Luba Tchertanov

How Metal Cations can Modulate the Hydrogen Bonding of Azide and Thiocyanate Anions

Luba Tchertanov

Institut de Chimie des Substances Naturelles, UPR 2301, CNRS, 91198 Gif-sur-Yvette, FRANCE Fax: 33-1-69-07-72-47, E-mail: Luba.Tchertanov@icsn.cnrs-gif.fr

Keywords: anion binding, azide, thiocyanate, metal coordination, hydrogen bonding, structure, the Brookhaven Protein Databank, the Cambridge Structural Database.

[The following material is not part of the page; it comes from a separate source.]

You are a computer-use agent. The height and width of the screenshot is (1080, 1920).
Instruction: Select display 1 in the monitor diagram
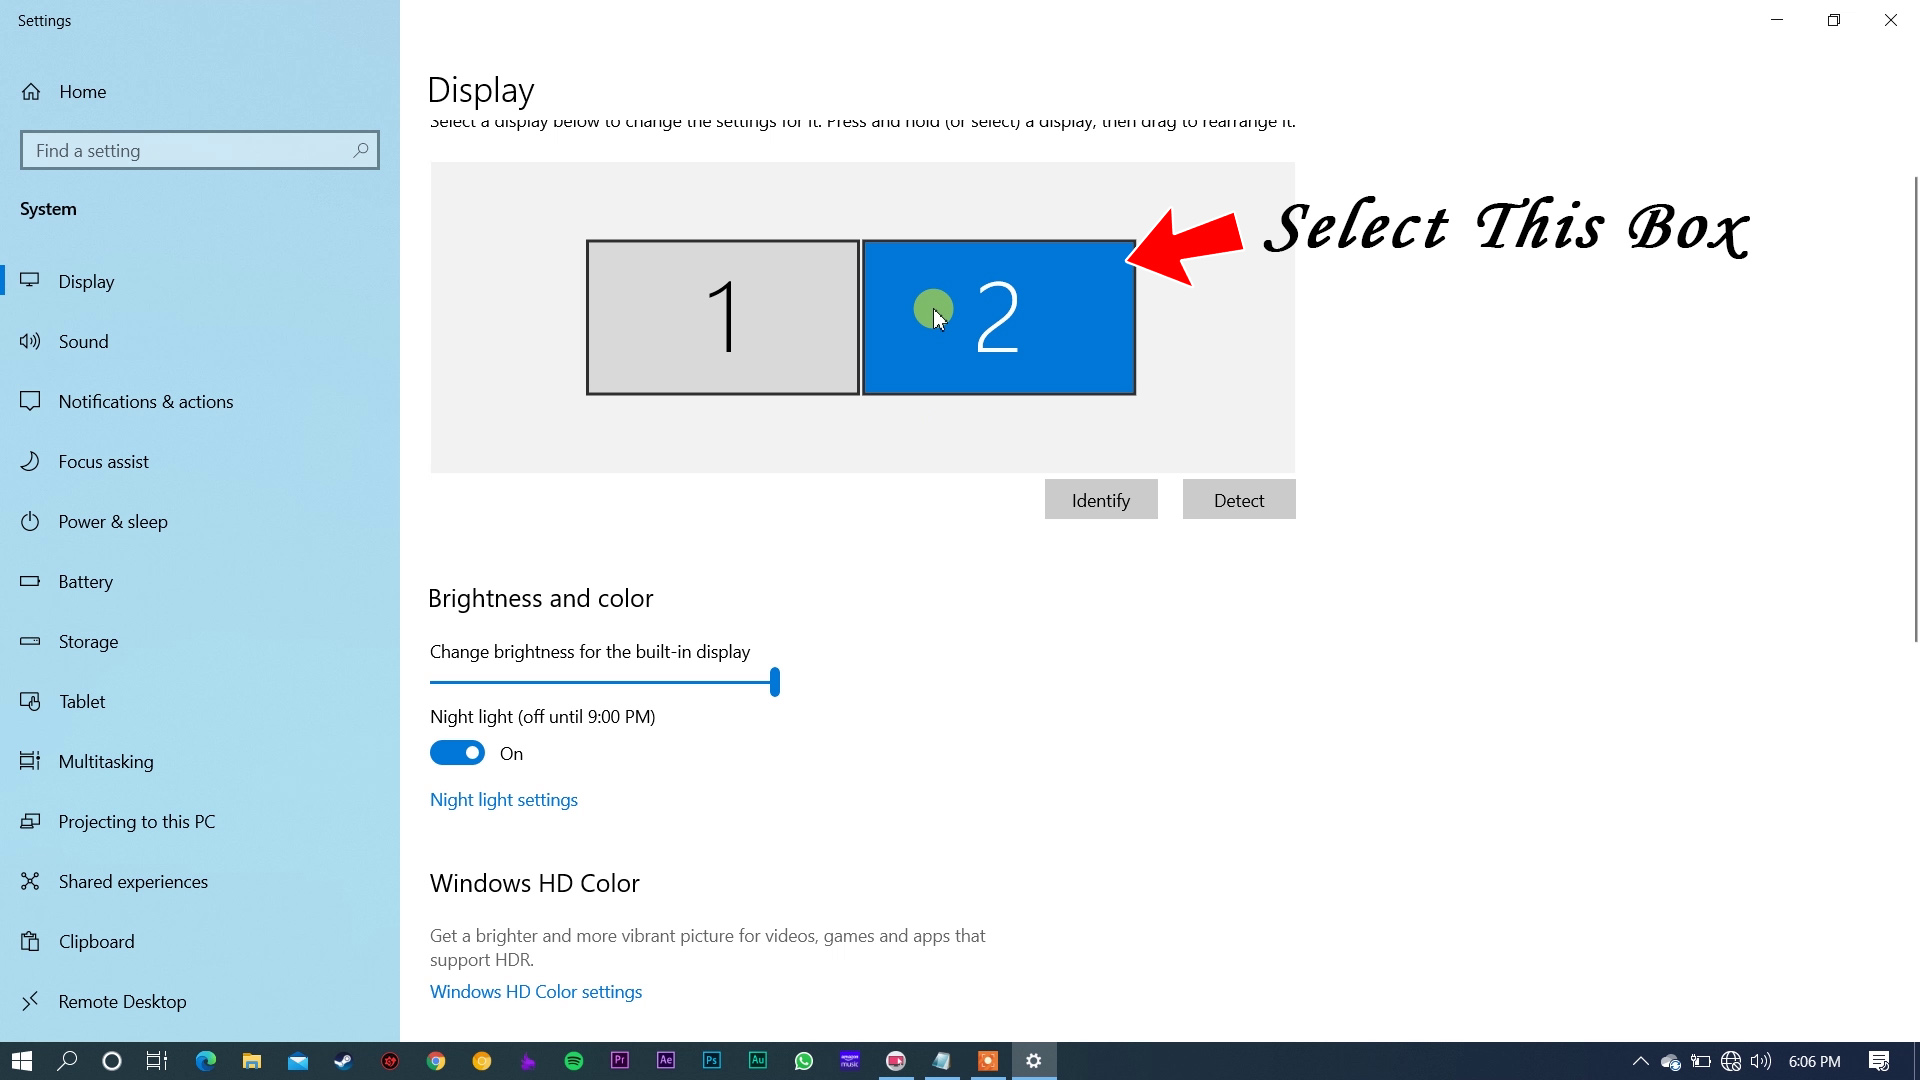(x=722, y=317)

In the chemistry of life processes, anion binding plays a central role since it concerns essential aspects such as the activity of enzymes, the transport of hormones, protein synthesis and DNA regulation. There is, therefore, intensive effort being devoted to the problem of anion complexation and recognition. The examples of metalloproteins processing small inorganic anions (e.g. superoxide dismutase, carbonic anhydrase etc.) clearly show that in each case, anion recognition is guided by attraction to the metal ion and/or hydrogen-bonding interactions with the donor-groups functionality.

For several years, we have been involved in the study of complexation and molecular recognition of certain anionic groups which vary in shape, geometries and electronic properties.

The anions referred to in this study are thiocyanate SCN- and azide NNN-, potent inhibitors of many enzymes. Both exogenous ligands are small, triatomic, linear monoanions with bidentate function and offer different modes of binding by metals and/or by H-bond donor groups. The following structural aspects will be discussed :
- the hydrogen-bond acceptor function of the anions;
- the analysis of the coordination features of anions with the metals;
- study of the influence of metal complexation on the H-donor accepting properties of the anions.

Lastly, a comparison of the modes of binding of both anionic substrates will be made and the role of structural variability of the anion binding site in human carbonic anhydrase and myoglobin will be considered.

The results provide structural information of the role of anion binding in proteins and, to our knowledge, afford the first study of the binding behaviour of thiocyanate and azide. Our work is based on experimental information obtained from the Brookhaven Protein Databank (PDB), which contains crystal structures of biological macromolecules and the Cambridge Structural Database (CSD), which contains organic and organometallic crystal structures.

Related literature:

L. Chertanova & C. Pascard, ACTA CRYST., Section B. Structural Science (1996) B52, pp. 677-684;
L. Tchertanov & C. Pascard, ACTA CRYST., Section B. Structural Science (1996) B52, pp. 685-690;
L. Tchertanov & C. Pascard, ACTA CRYST., Section B. Structural Science (1997) B53, pp. 904-915.